Забытая цивилизация в долине Инда - страница 56

стр.

Создавать же гомункула в протоиндийской реторте — занятие, бесспорно, увлекательное и не менее достойное, чем любой другой мыслительный эксперимент, но здесь остаются серьёзные опасения, что мы можем прийти к превратным, односторонним результатам и исказить всю картину. «Когда учёные (а чаще те, кто любит толковать о науке) говорят, что историю и общество надо изучать научно, они забывают, что проблема эта — о двух сторонах. Вполне возможно, что определённые факты, связанные с телом, обусловливают факты, связанные с душой; но это ничуть не значит, что, поняв первые, мы правильно истолкуем вторые. Вы убедительно докажете, что такое-то смешение рас благоприятствует счастью общества, но почти наверное ошибётесь, определяя, какое общество счастливо. Вы докажете, что такой-то физический тип свойственен дурным людям, но почти наверное ошибётесь, определяя, какой человек плох. Доводы ваши никому не нужны, ибо вы уразумели только одну часть уравнения» [52, с. 127]. К предостережению Г. К. Честертона, умного и тонкого наблюдателя, стоит прислушаться.

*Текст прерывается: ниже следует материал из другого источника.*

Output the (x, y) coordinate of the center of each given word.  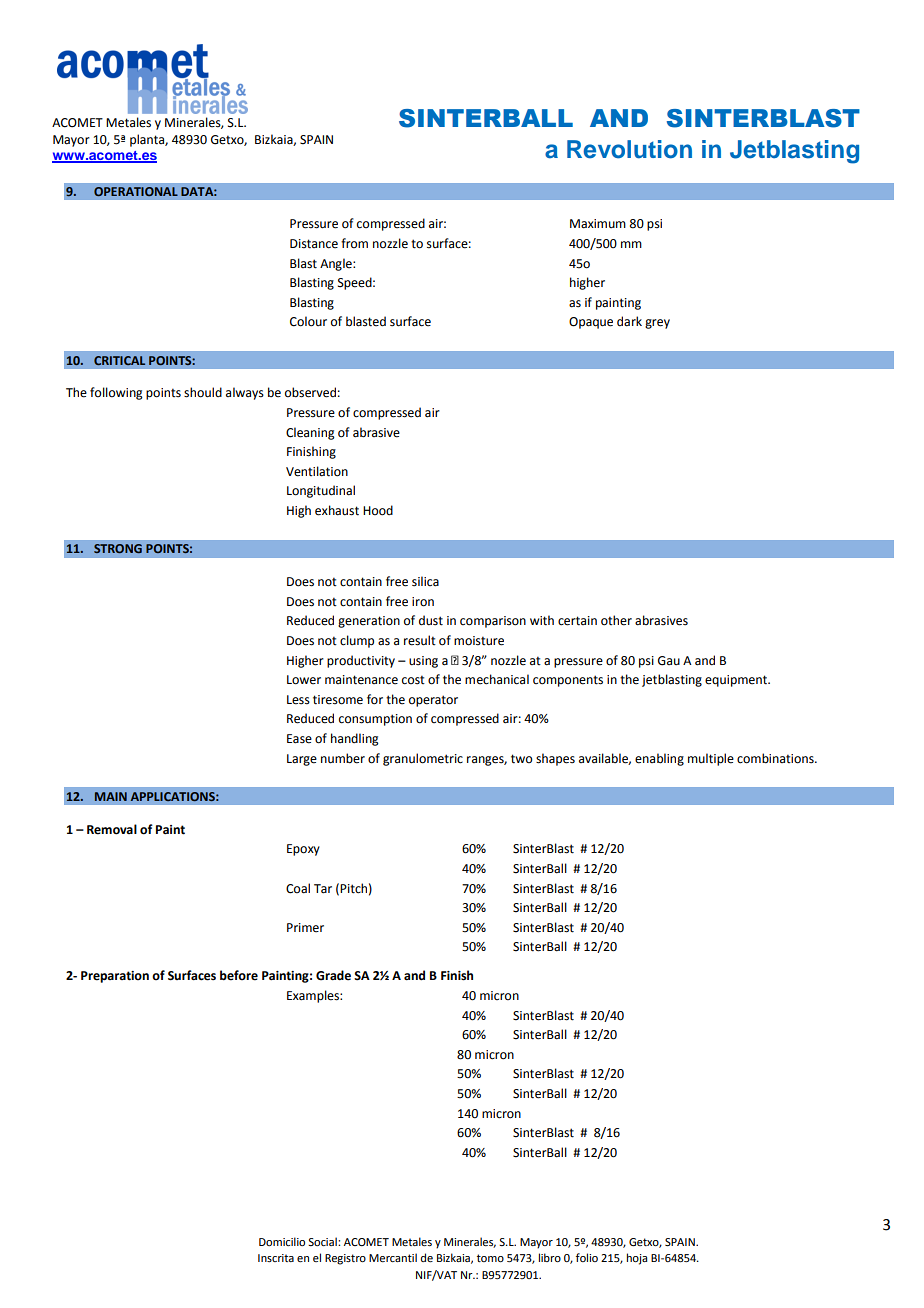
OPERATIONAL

Скорее всего, от этой искажающей односторонности не уберегли бы нас и тексты, если бы вдруг они оказались в нашем распоряжении в обилии, как в случае с древнеегипетской и месопотамской цивилизацией. Ведь создателем этих текстов была элита — грамотная часть общества, прежде всего жречество, одной из существенных привилегий которой было владение письменностью и приобщённость к образованию. Вся толща народной культуры с её богатыми бытовыми традициями, необъятным фольклором, стихийными верованиями осталась бы нам, скорее всего, недоступной. Тексты дали бы нам возможность увидеть лишь вершину айсберга, подводная же часть могла бы нами лишь смутно угадываться.

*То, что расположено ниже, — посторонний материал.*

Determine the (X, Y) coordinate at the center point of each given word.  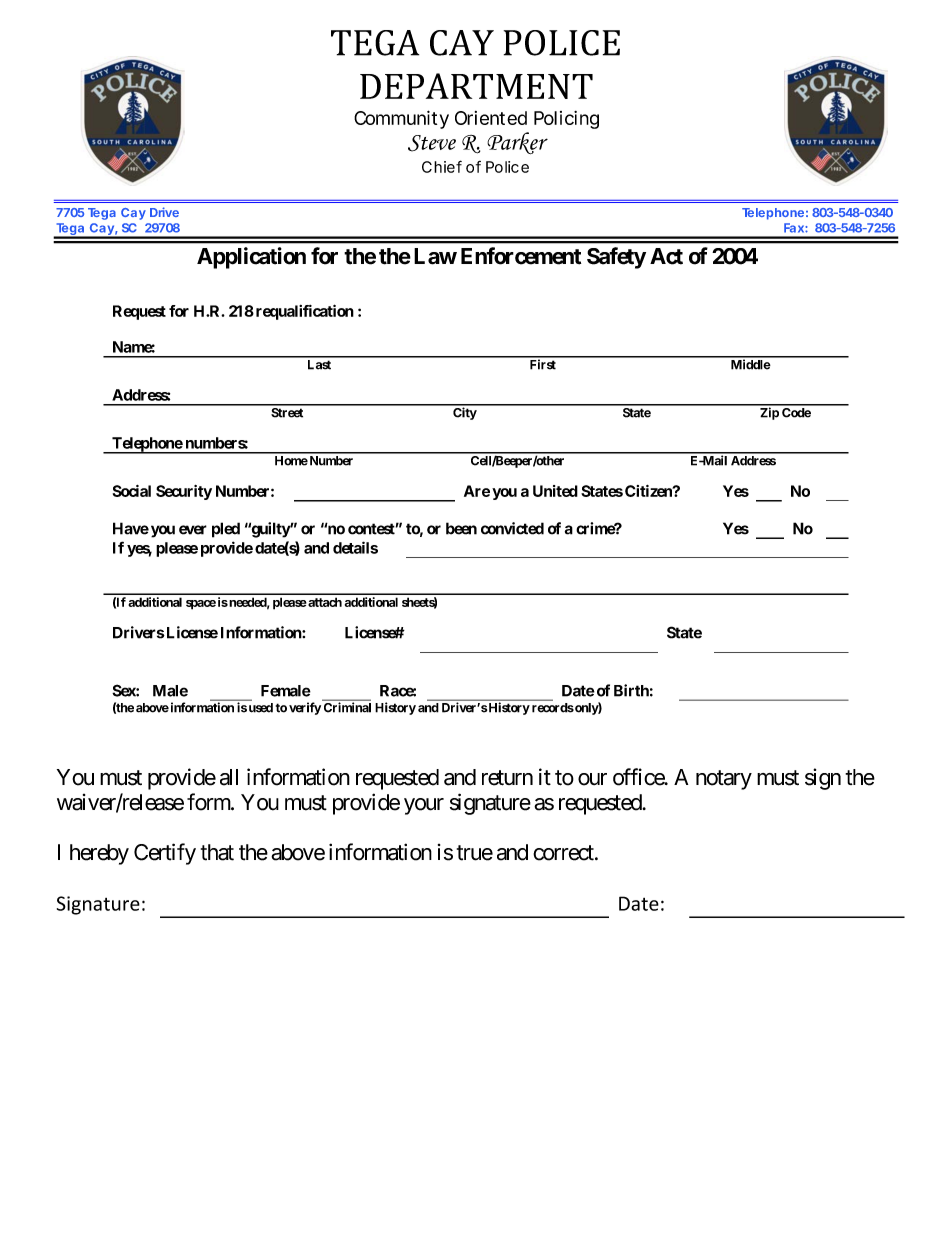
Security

Но мы лишены и этой возможности: у нас нет ни пространных текстов, повествующих пусть не о повседневных, но хотя бы о чьих-нибудь героических деяниях; у нас нет писем — ни государственных, ни частных, позволяющих заглянуть в официальную и личную жизнь людей того времени; у нас нет текстов молитв и заклинаний, которые передали бы нам преобладающую эмоциональную тональность жизни той эпохи; у нас нет судебников и кодексов законов, чтобы составить впечатление об этосе той среды; у нас нет хроник, чтобы увидеть череду меняющихся правящих династий, нет даже списков имён царствующих особ. Словом, у нас нет ничего, что давало бы нам основание говорить о протоиндийцах не как о сотворённых нашим научным воображением гомункулах. В то же время критическая самооценка удерживает от соблазна сделать главным действующим лицом этой главы нашего современника, подстриженного и одетого на протоиндийский манер и помещённого в хараппские дали, предлагая читателю вместе с автором восхищаться его пралогическим мышлением, наивными верованиями и примитивным образом жизни, не лишённым прелестей дикого варварства.

Как же быть? Как избежать этих двух крайностей? Остаётся лишь один выход: прибегнуть к традициям криминалистики, как советовали в своё время блестящие этнологи, например А. М. Хокарт, и при отсутствии прямых улик воспользоваться косвенными. А в них недостатка нет, ибо их можно почерпнуть во всей последующей культурно-исторической традиции существования индийцев на субконтиненте, особенно в дравидоязычном ареале, связанном с протоиндийской цивилизацией узами преемственности и родства. Метод косвенных улик будет заключаться в следующем: по сохранившимся историческим свидетельствам того или иного культурного явления или института можно попытаться воссоздать — в общем виде, без деталей, его более древнее состояние. Как писал М. Волошин,

Мир — лестница, по ступеням которой
Шёл человек.
Мы осязаем то,
Что он оставил на своей дороге.

Итак, мы попытаемся воссоздать по сохранившимся остаткам, которых немало на путях исторического существования Индии, где всё сохранялось и ничто не выбрасывалось, ступени той лестницы, которую проходили на своём жизненном пути люди, жившие в долине древнего Инда. Продолжая этот образ, стоит отметить, что те же ступени, правда, покрытые другим узором, выкрашенные другой краской, проходят и сейчас их далёкие потомки, особенно в тех слоях населения, которые привержены старым традициям и не растлены влиянием современной урбанистической цивилизации.